Name of API affected:
Analytics Data Export API

Issue summary:
I am seeing issues with the data being returned when I run a query on more than 
one dimension at a time.  Specifically I am using two custom variables.  When I 
run the report with ga:customVarValue2 only for the entire month of June I get 
38726 rows (I need to run the query 4 times in order to get all the data since 
10000 rows is the max in any query).  So after running this I know that there 
are 38726 unique entries for this custom variable.  I then run the report again 
combining ga:customVarValue2 and ga:customVarValue1.  When I do this I only get 
12918 rows returned.  I know that there is more data available as I have run 
the report for each variable on their own.

Steps to reproduce issue:
1. Run a query using ga:customVarValue2
2. Count the number of rows returned
3. Run the same query using ga:customVarValue2 and ga:customVarValue1 combined
4. Count the number of rows returned and compare the data.

Expected output:
I would expect the exact same number of rows to be returned when I query custom 
variable 1 and 2 as when I query customer variable 1 on its own.

Actual results:
There are 25808 values missing when I run a combined report with two custom 
variables.

Notes:
files attached show the difference in the data being returned.  The example 
without the country and city has the correct data.  When you compare the first 
few rows of both images there are loads of entries missing from the combined 
query with the country.  For example the first three entries 100008, 100009 and 
100037 are missing from the second report.

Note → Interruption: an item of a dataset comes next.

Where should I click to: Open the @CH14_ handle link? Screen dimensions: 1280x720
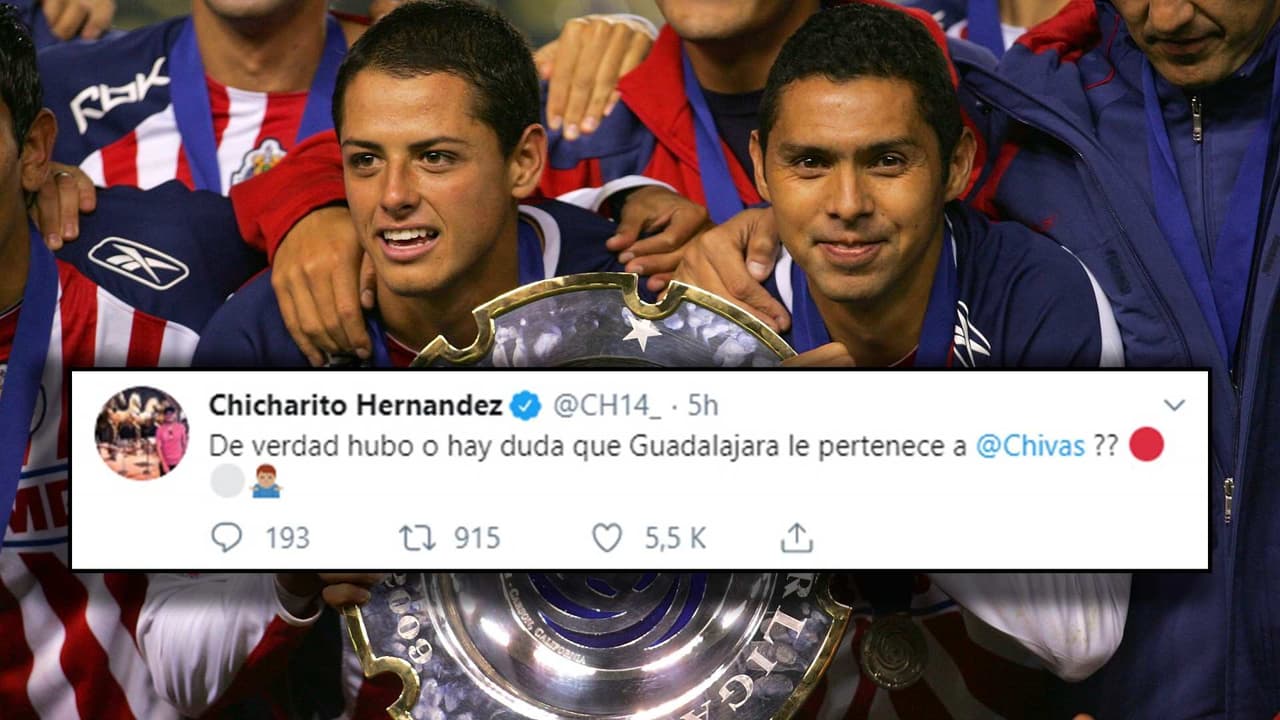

I have also noticed that if I run this query for 1 day (June 1st) and I add a 
filter to only show data from "IRELAND-GALWAY" I get 89 rows of data.  When I 
run the exact same query for 1 week (June 1st to June 7th) I only get 61 rows 
returned.  And when I run it for the entire month of June I only get 29 rows of 
data.  Surely I should be getting at least 89 rows for the month if one day on 
its own has 89 rows.  If I add up all the visits in this query of 29 rows 
returned I get 5838 visits.  But there according to the stand alone query of 
just the location (ga:customVarValue1) there should be 6014 visits for 
IRELAND-GALWAY.  This means there are 178 visits not being counted in the 
combined report.  

Original issue reported on code.google.com by fcdevt...@fmr.com on 19 Jul 2010 at 9:25

Attachments:

GoogleCodeExporter commented 8 years ago
After reading through some other issues I see a comment about the data being 
sampled.  Can you please tell me how I can run a query using the API that 
consists of real data and not sampled data.  We need to run some reports but we 
cannot get accurate data as the sampling is so inaccurate.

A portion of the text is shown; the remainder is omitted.